Required work
Extract the part of the data that opens with the line containing "трейлеры (56, 907)" and runs through the end of the data, both ends included, copying each line exactly. Leave the pictures out of your answer.

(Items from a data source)

══════════════════════════════

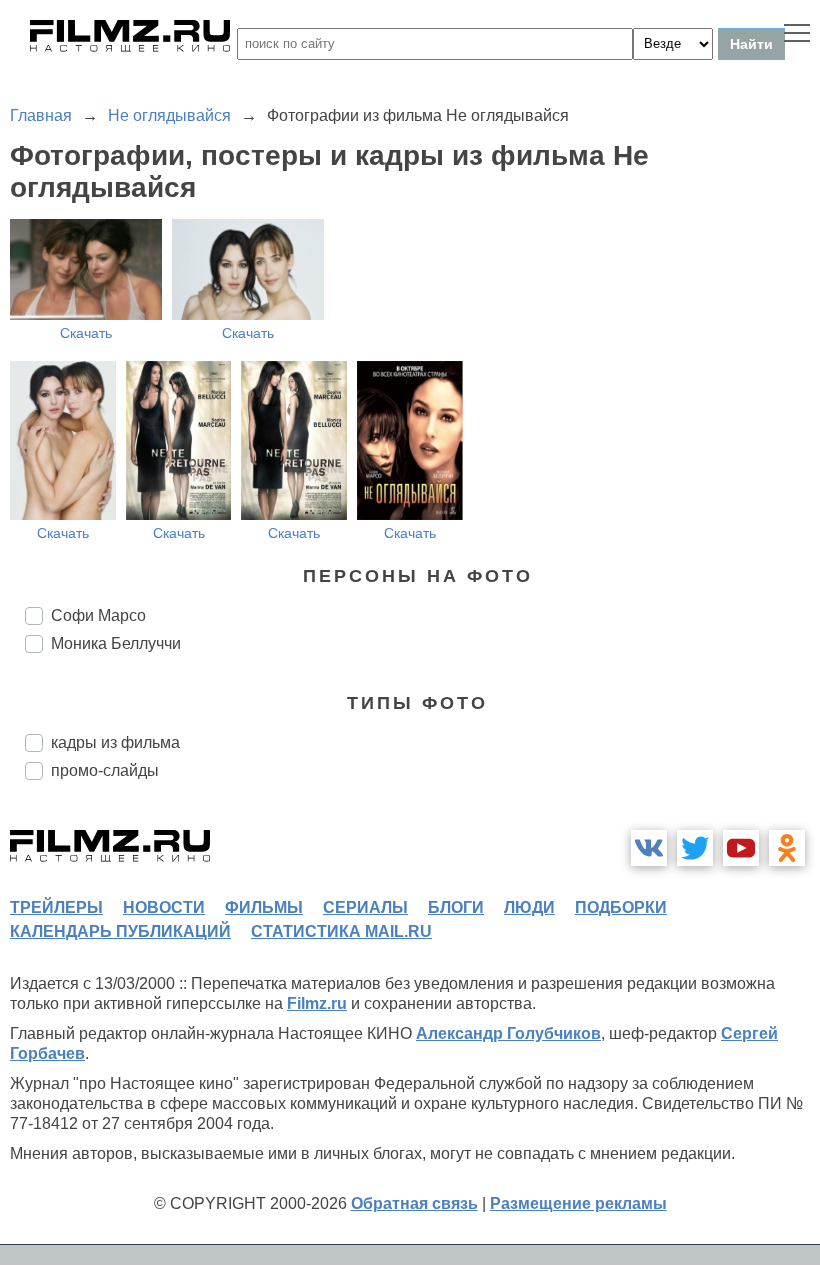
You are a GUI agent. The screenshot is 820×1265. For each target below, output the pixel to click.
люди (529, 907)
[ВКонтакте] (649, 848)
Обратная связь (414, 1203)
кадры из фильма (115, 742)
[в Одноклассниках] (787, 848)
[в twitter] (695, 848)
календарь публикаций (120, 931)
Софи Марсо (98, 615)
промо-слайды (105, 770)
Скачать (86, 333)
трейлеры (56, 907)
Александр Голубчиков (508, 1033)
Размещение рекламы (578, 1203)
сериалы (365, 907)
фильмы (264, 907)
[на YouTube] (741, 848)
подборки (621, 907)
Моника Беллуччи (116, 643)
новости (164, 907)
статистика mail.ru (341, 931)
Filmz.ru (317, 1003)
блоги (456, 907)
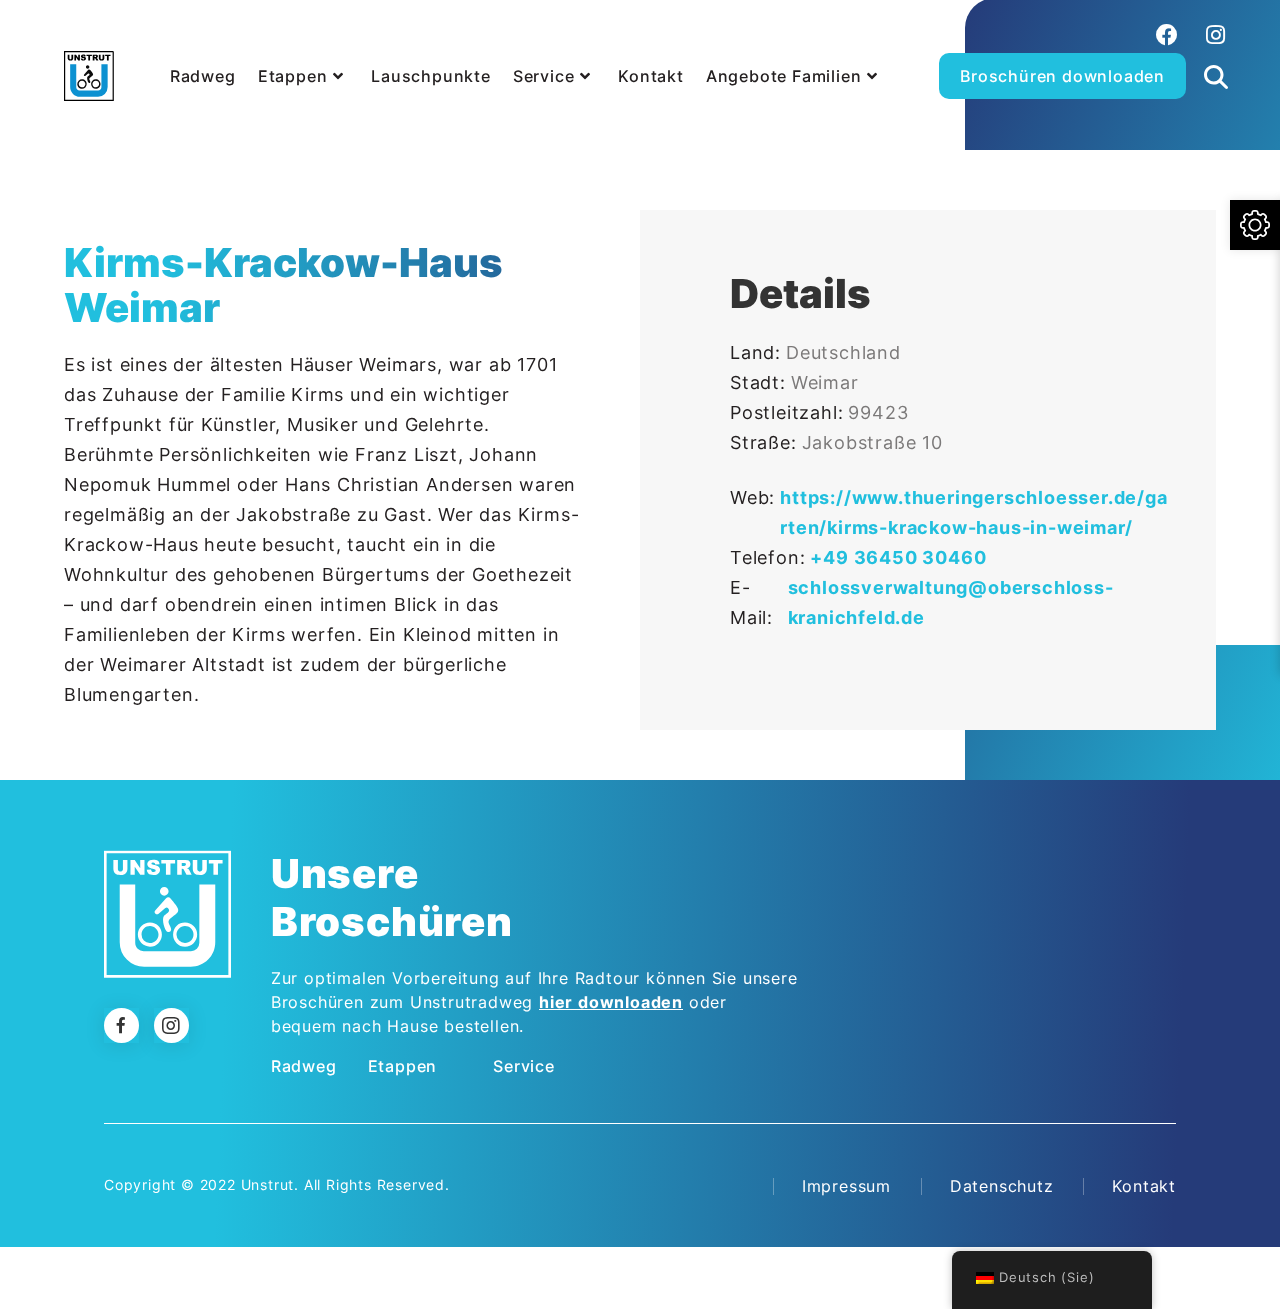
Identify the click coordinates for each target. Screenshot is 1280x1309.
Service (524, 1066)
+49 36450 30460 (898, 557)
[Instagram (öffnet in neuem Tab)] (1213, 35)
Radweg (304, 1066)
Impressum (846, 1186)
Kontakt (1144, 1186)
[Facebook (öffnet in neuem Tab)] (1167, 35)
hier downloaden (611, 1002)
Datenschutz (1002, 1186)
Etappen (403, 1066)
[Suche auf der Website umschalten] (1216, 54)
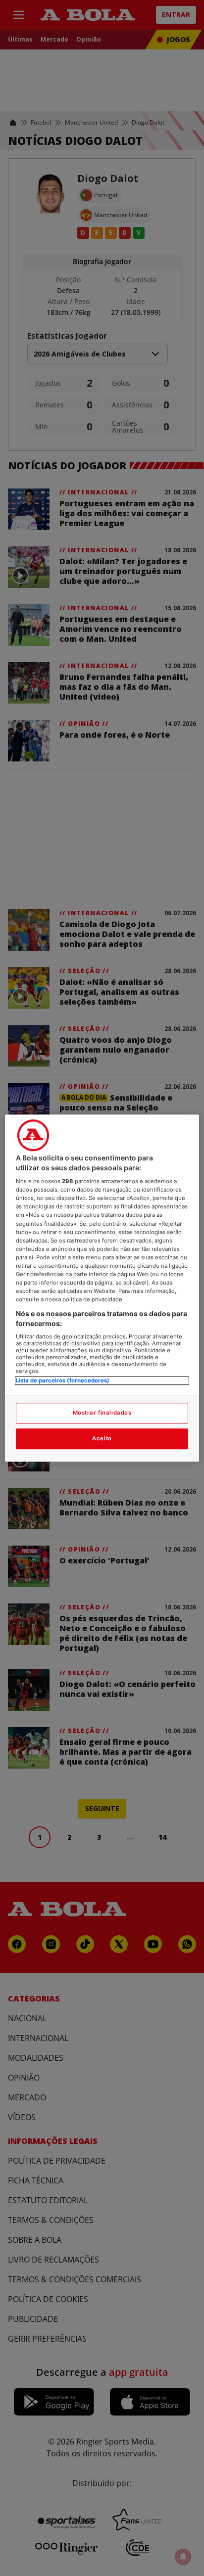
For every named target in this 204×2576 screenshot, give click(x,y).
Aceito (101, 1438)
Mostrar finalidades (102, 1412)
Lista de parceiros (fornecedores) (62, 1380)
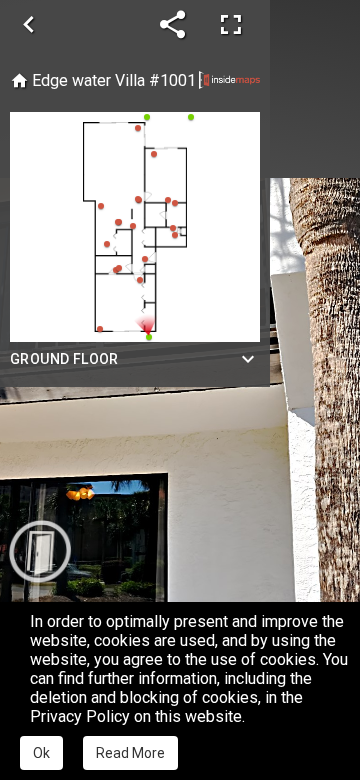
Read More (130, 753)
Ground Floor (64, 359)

══════════════════════════════

Answer for this exercise
трейлеры (56, 907)
Александр Голубчиков (508, 1033)
Размещение рекламы (578, 1203)
сериалы (365, 907)
фильмы (264, 907)
[на YouTube] (741, 848)
подборки (621, 907)
Моника Беллуччи (116, 643)
новости (164, 907)
статистика mail.ru (341, 931)
Filmz.ru (317, 1003)
блоги (456, 907)
Identify the click coordinates for each target. Screenshot is 1280x1309.
Service (524, 1066)
+49 36450 30460 (898, 557)
[Instagram (öffnet in neuem Tab)] (1213, 35)
Radweg (304, 1066)
Impressum (846, 1186)
Kontakt (1144, 1186)
[Facebook (öffnet in neuem Tab)] (1167, 35)
hier downloaden (611, 1002)
Datenschutz (1002, 1186)
Etappen (403, 1066)
[Suche auf der Website umschalten] (1216, 54)
For every named target in this 204×2576 screenshot, give click(x,y).
Aceito (101, 1438)
Mostrar finalidades (102, 1412)
Lista de parceiros (fornecedores) (62, 1380)
Read More (130, 753)
Ground Floor (64, 359)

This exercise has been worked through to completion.